───── Extracted data
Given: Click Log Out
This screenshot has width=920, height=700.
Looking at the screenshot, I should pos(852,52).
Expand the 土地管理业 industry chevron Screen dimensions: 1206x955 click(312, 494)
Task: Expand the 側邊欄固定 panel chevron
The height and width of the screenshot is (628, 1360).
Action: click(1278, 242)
──────────
───── Extracted data
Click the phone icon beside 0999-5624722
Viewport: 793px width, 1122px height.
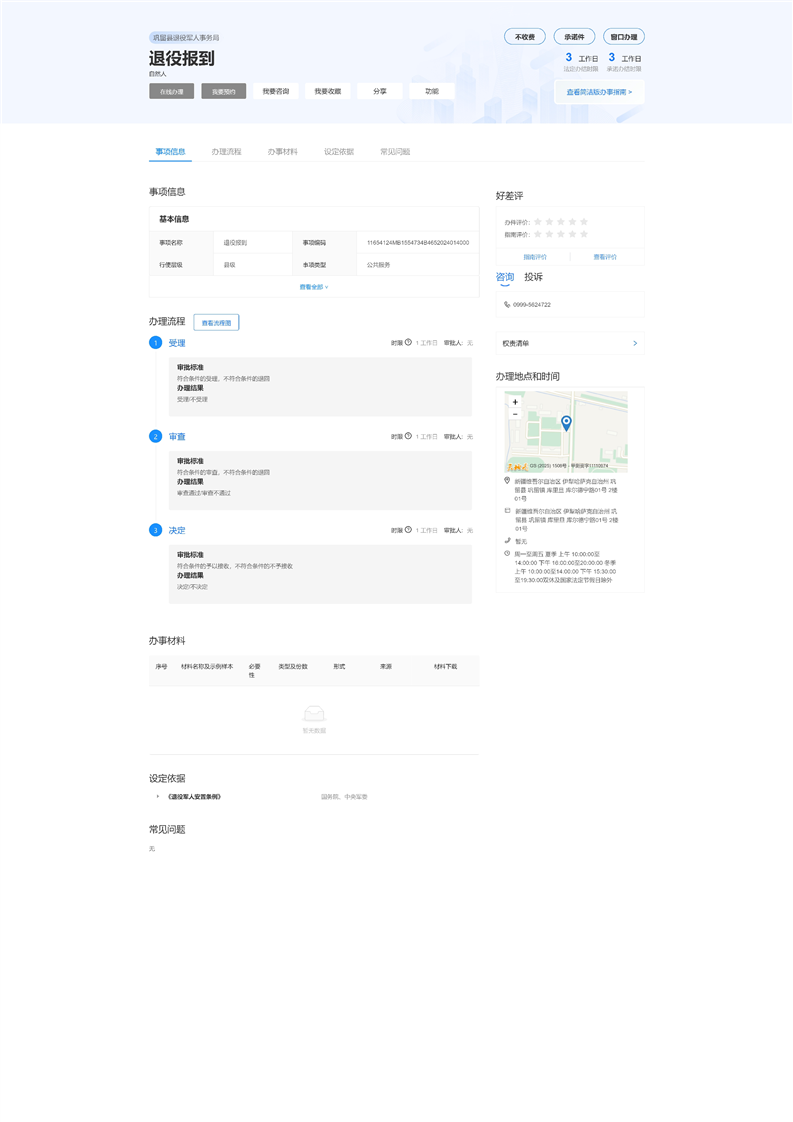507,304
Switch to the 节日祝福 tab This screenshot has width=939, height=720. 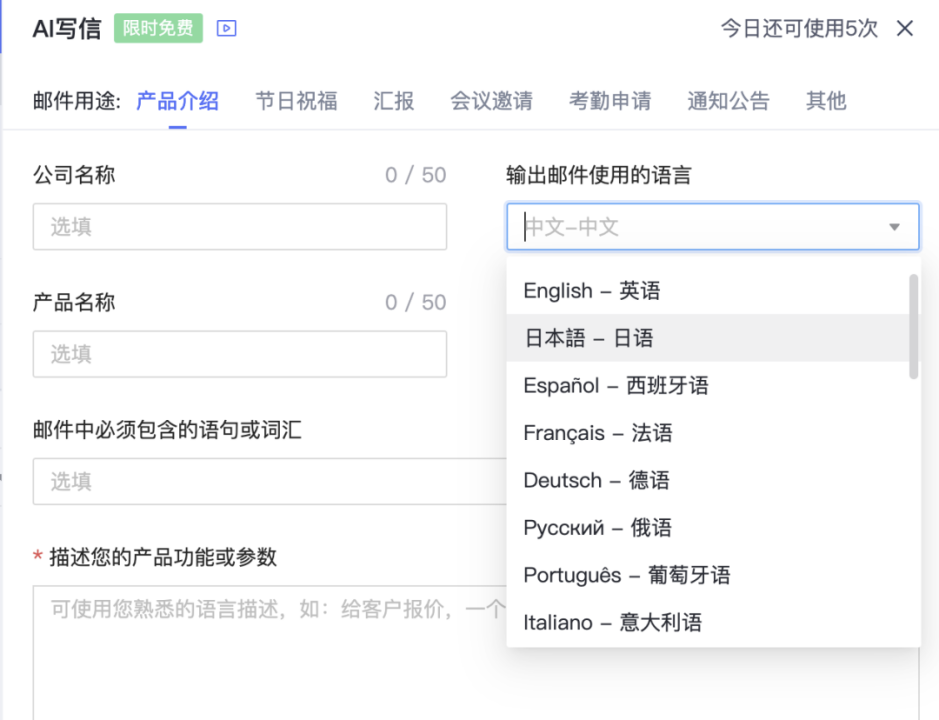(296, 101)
──────────
───── Extracted data
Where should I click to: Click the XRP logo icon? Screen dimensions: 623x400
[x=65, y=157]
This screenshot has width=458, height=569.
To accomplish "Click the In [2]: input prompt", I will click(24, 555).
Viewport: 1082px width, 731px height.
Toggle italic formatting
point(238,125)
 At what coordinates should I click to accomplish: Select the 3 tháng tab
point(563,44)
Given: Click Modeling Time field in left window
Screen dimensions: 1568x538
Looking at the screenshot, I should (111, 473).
──────────
Starting from the records above, copy each line where the string "Expand" is found.

Expand the 土地管理业 industry chevron Screen dimensions: 1206x955 click(312, 494)
Task: Expand the 側邊欄固定 panel chevron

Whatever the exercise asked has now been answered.